Depression may cancel out exercise and other healthy behaviors: Duke study
The finding – based on measurements of the cardio-metabolic risk marker C-reactive protein (CRP) – points to another potential danger of depression, which afflicts an estimated one in 10 adults in the United States. Study results were published online March 26, 2013, in the journal Brain, Behavior, and Immunity.
“Our findings suggest depression not only directly affects an individual’s mental and physical health; it might also diminish the health benefits of physical activities and moderate alcohol consumption,” said lead author Edward C. Suarez, PhD, associate professor of psychiatry and behavioral sciences at Duke Medicine. “This appears to be specific to inflammation, which we know increases the risk for heart disease, so our findings suggest that depression could be a complicating risk factor.”
CRP is a biomarker that predicts future risk of heart disease and other chronic inflammatory conditions. It may also play a role in the formation of plaque that builds up in arteries.
Physical activity and moderate alcohol consumption, defined as one drink a day for women and two a day for men, have each been shown to lower the risk of cardiovascular disease and type 2 diabetes. These behaviors also reduce inflammation, which is demonstrated through lower levels of CRP.
In contrast, depression is associated with elevated CRP and increased risk of heart disease and type 2 diabetes.
In the current study, researchers gathered information from 222 nonsmoking, healthy adults with no history or diagnosis of psychiatric conditions. They recorded the amount of alcohol the participants consumed, defining light-to-moderate drinking as about half a drink per day for women and one daily drink for men. Participants reported how many hours of physical activity they did in the past week in activities such as walking, playing tennis, and exercise classes. Researchers also measured CRP levels through blood samples and evaluated the participants’ depressive symptoms, with 4.5 percent of the study group meeting the criteria for depression.
The researchers found that untreated depression hindered the anti-inflammatory effects of moderate alcohol consumption and exercise. Participants who were physically active generally had lower CRP levels, with the exception of those who were depressed, who saw no beneficial effect on CRP levels.
In addition, light-to-moderate alcohol consumption was associated with lower CRP, but only in men who were not depressed. Men with symptoms of depression did not see the benefits of light-to-moderate alcohol consumption. Depression did not make a statistically significant difference among women who consumed light to moderate amounts of alcohol, nor those who didn’t drink or only drank infrequently.
“This is a novel finding, and it seems to be specific to inflammation as measured by CRP,” Suarez said, given that depression did not affect other health markers such as fasting triglyceride and cholesterol levels.
This combined approach could be especially beneficial for primary care providers, who are in a good position to both screen for depressive symptoms and measure CRP and cardiovascular risk. Early intervention – and perhaps more aggressive treatment for depression – may benefit patients who do not see the benefit of heart-healthy activities due to untreated depression.

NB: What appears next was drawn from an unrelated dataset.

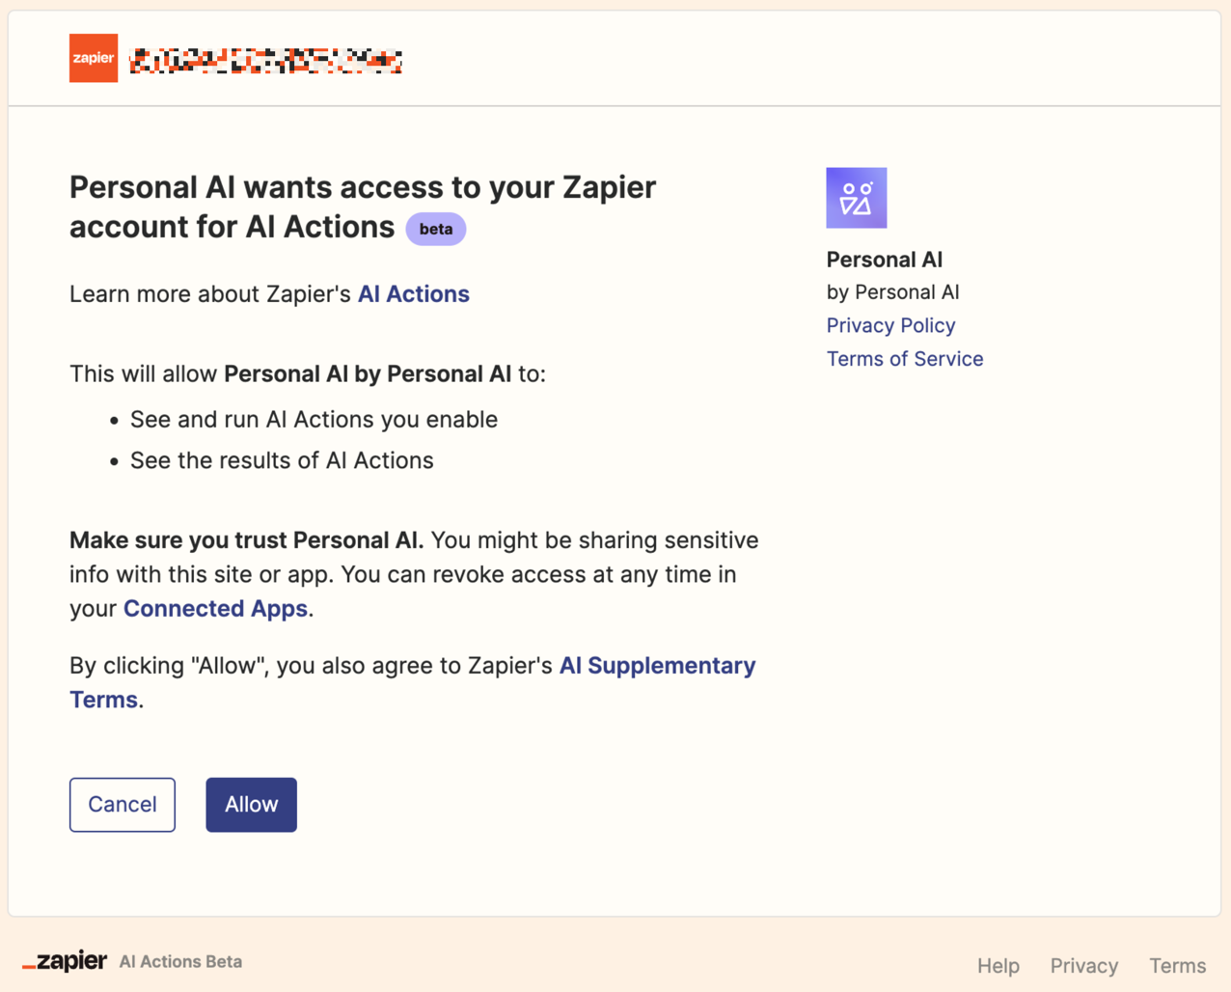Click the pixelated account text in header
Viewport: 1231px width, 992px height.
coord(265,61)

“We’re not saying that exercise isn’t helpful for those with depression; what we saw is that depression has effects beyond what has previously been reported. Even if mental health improves, the anti-inflammatory benefits of physical activities may lag behind,” Suarez said.
Future longitudinal studies could measure CRP levels among those with depression to see if the anti-inflammatory effects of healthy behaviors catch up over time.
In addition to Suarez, study authors include Nicole L. Schramm-Sapyta, Tracey V. Hawkins and Alaattin Erkanli.
The National Heart, Lung and Blood Institute provided funding for the study (HL67459).